Outlining the government's economic priorities for the coming year, Chancellor of the Exchequer Philip Hammond included an additional £2.8bn for the NHS up to 2020, incentives to boost house building and the creation of a homelessness taskforce to tackle rough sleeping in his autumn Budget.
However, the government's failure to address the estimated £2bn funding shortfall in council children's social care spending and significant pressures in the schools budget was criticised by charities, campaigners and sector leaders.
Richard Watts, chair of the Local Government Association children and young people board, said he was "extremely disappointing" with the lack of additional funding for children's services.
He said: "The government has been warned repeatedly that ongoing funding cuts have left councils struggling to provide the support that vulnerable children and families need.
"This vital service is rapidly becoming unsustainable. A further £2 billion funding gap will have opened up in just over two years' time, and this gap is likely to grow even larger unless immediate action is taken to address the growing demand for child protection services.
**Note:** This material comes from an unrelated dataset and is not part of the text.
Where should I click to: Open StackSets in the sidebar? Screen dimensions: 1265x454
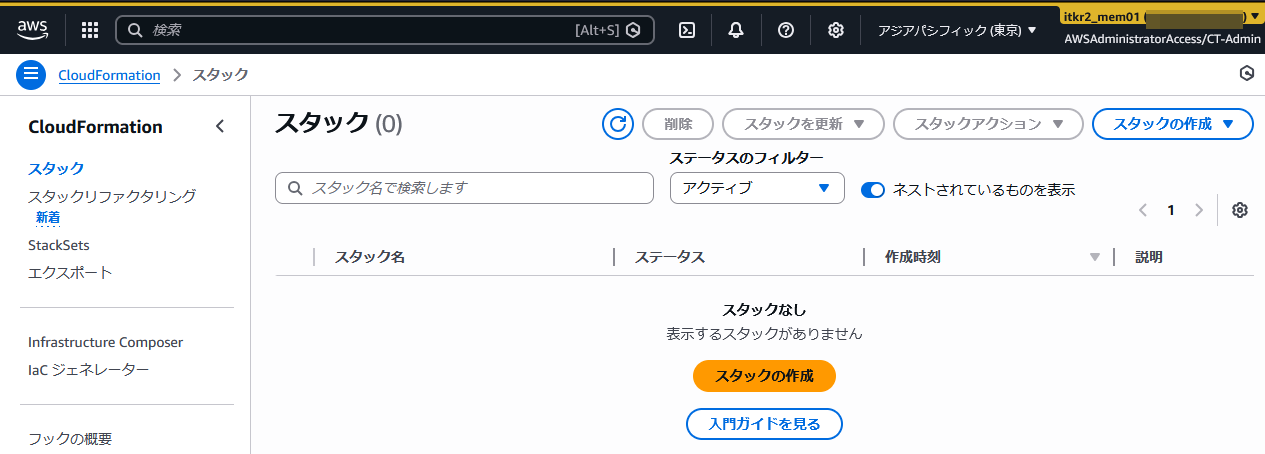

Alison Michalska, president of the Association of Directors of Children's Services, added: "Local authority budgets have been reduced, on average, by 40 per cent since 2010. We have worked tirelessly to protect our communities from the brunt of these cuts by reshaping our services or finding new ways of working but each budget round gets harder as local authorities look for more and more savings on top of those that have come before.
"We are forced to further reduce services in the very areas we know make an enormous difference to children and their families and can prevent them from reaching crisis point."
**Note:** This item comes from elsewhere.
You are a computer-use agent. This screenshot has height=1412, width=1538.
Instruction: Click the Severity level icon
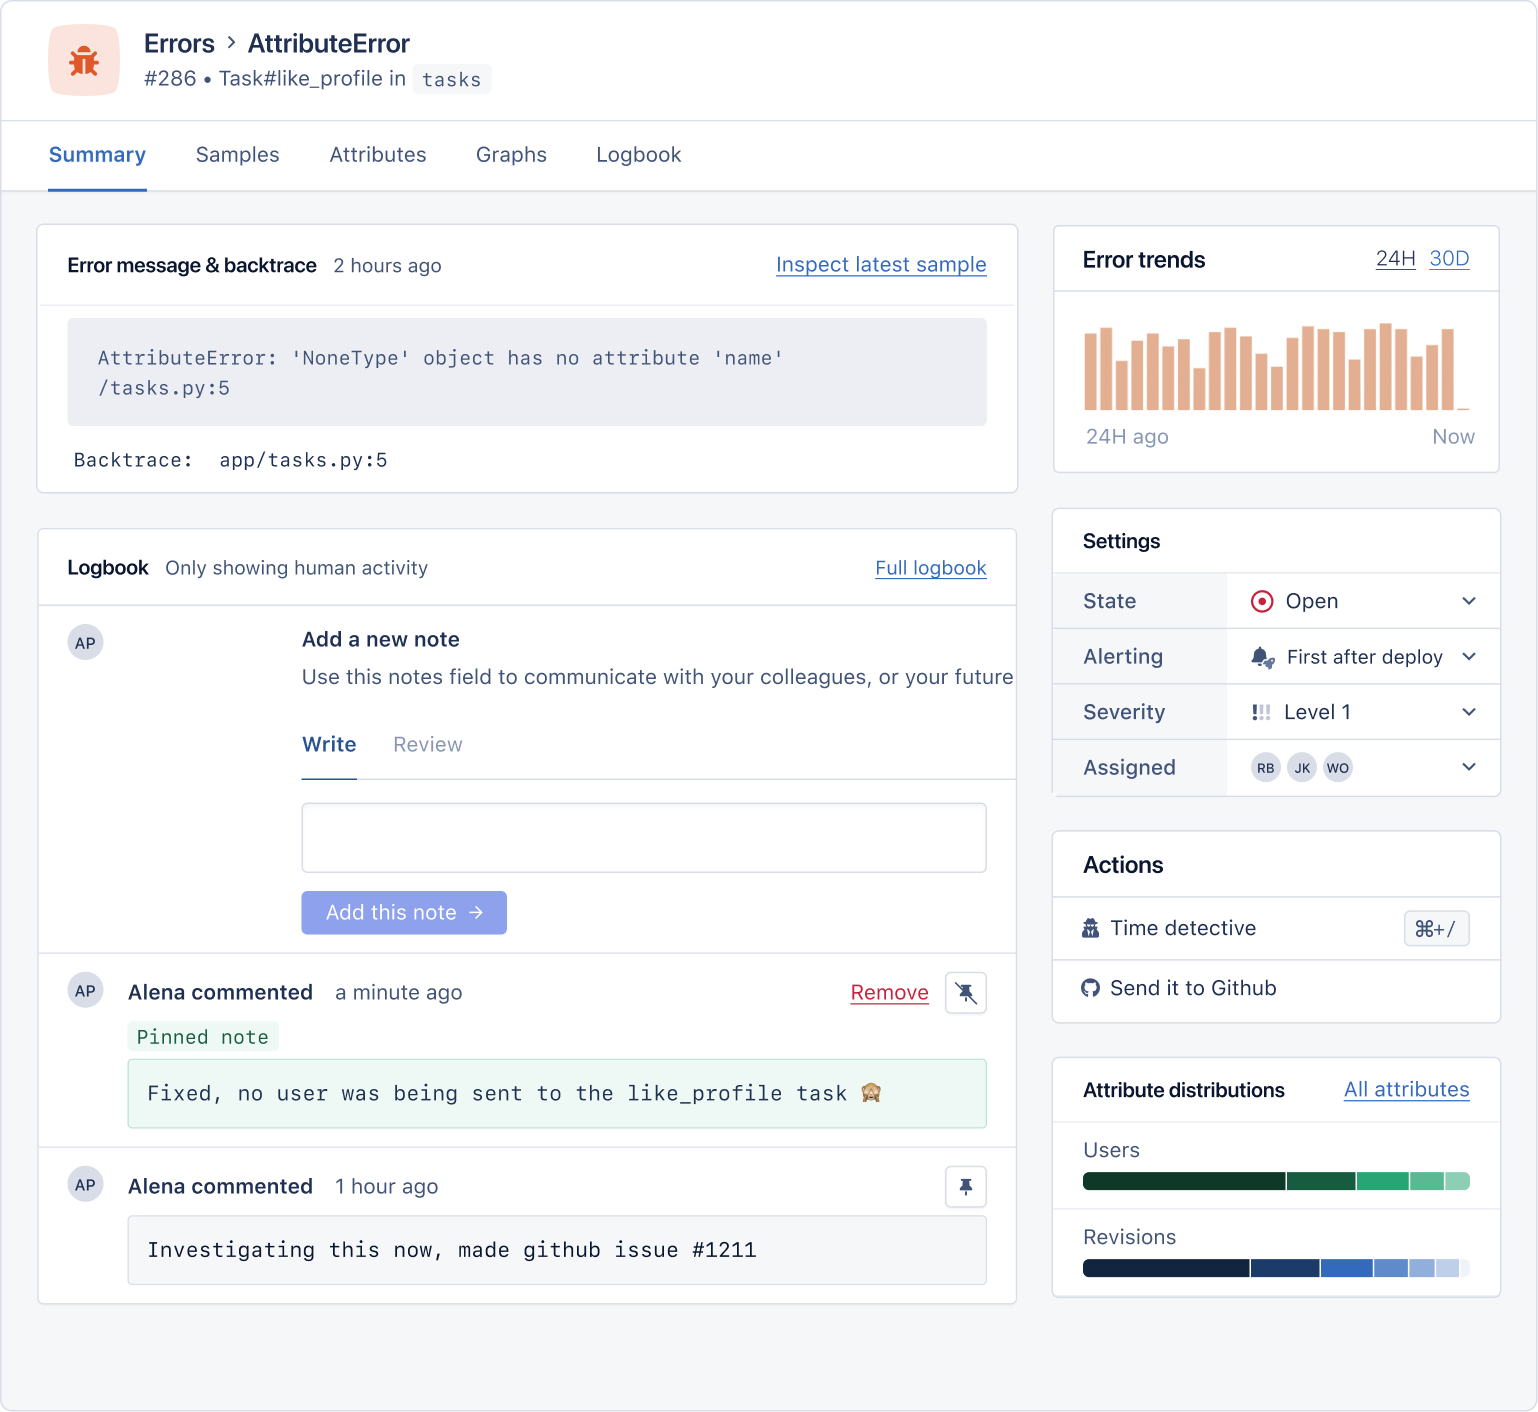click(x=1261, y=712)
Anna Feuchtwang, chief executive of the National Children's Bureau, said the lack of child-focused measures in the Budget had shown the Chancellor had "little concern for the plight of the nation's children".
"Councils across the country are facing increasing demand for children's social care, yet the government has ignored their warnings and done nothing to inject funding into services already cut to the bone," she said.
"Four in 10 councillors responsible for children's social care say that a lack of resources is preventing them from fulfilling their statutory duties to children. We should be stepping in early to help these children and families, but this budget will force councils to provide social care on an emergency basis only."
Kevin Courtney, joint general secretary of the National Education Union, said the government had chosen to "ignore evidence of the problems being created by real-terms cuts to education".
"The Chancellor has failed to reverse the real-terms education cuts; failed to provide new money to fully fund all areas of education; failed to level-up funding to address historic underfunding; and failed to guarantee the investment needed for future years," he said.
"With nine out of 10 schools facing real-terms cuts per pupil, the government is telling parents today that their children deserve less than was spent on children in previous years. Schools need £2bn a year extra funding to restore real-terms per pupil funding to 2015/16 levels."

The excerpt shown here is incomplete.